Mabel Taliaferro's Cinderella, seen long ago, is the best film fairy-tale the present writer remembers. It has more of the fireside wonder-spirit and Hallowe'en-witch-spirit than the Cinderella of Mary Pickford.

There is a Japanese actor, Sessue Hayakawa, who takes the leading part with Blanche Sweet in The Clew, and is the hero in the film version of The Typhoon. He looks like all the actors in the old Japanese prints. He has a general dramatic equipment which enables him to force through the stubborn screen such stagy plays as these, that are more worth while in the speaking theatre. But he has that atmosphere of pictorial romance which would make him a valuable man for the retelling of the old Japanese legends of Kwannon and other tales that are rich, unused moving picture material, tales such as have been hinted at in the gleaming English of Lafcadio Hearn. The Japanese genius is eminently pictorial. Rightly viewed, every Japanese screen or bit of lacquer is from the Ancient Asia Columbus set sail to find.

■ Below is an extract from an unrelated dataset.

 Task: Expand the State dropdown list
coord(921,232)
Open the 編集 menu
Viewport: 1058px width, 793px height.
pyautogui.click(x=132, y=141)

It would be a noble thing if American experts in the Japanese principles of decoration, of the school of Arthur W. Dow, should tell stories of old Japan with the assistance of such men as Sessue Hayakawa. Such things go further than peace treaties. Dooming a talent like that of Mr. Hayakawa to the task of interpreting the Japanese spy does not conduce to accord with Japan, however the technique may move us to admiration. Let such of us as are at peace get together, and tell the tales of our happy childhood to one another.

This chapter is ended. You will of course expect to be exhorted to visit some photoplay emporium. But you need not look for fairy-tales. They are much harder to find than they should be. But you can observe even in the advertisements and cartoons the technical elements of the story of the old lady and the pig. And you can note several other things that show how much more quickly than on the stage the borderline of All Saints' Day and Hallowe'en can be crossed. Note how easily memories are called up, and appear in the midst of the room. In any plays whatever, you will find these apparitions and recollections. The dullest hero is given glorious visualizing power. Note the "fadeaway" at the beginning and the end of the reel, whereby all things emerge from the twilight and sink back into the twilight at last. These are some of the indestructible least common denominators of folk stories old and new. When skilfully used, they can all exercise a power over the audience, such as the crystal has over the crystal-gazer.

But this discussion will be resumed, on another plane, in the tenth chapter: "Furniture, Trappings, and Inventions in Motion."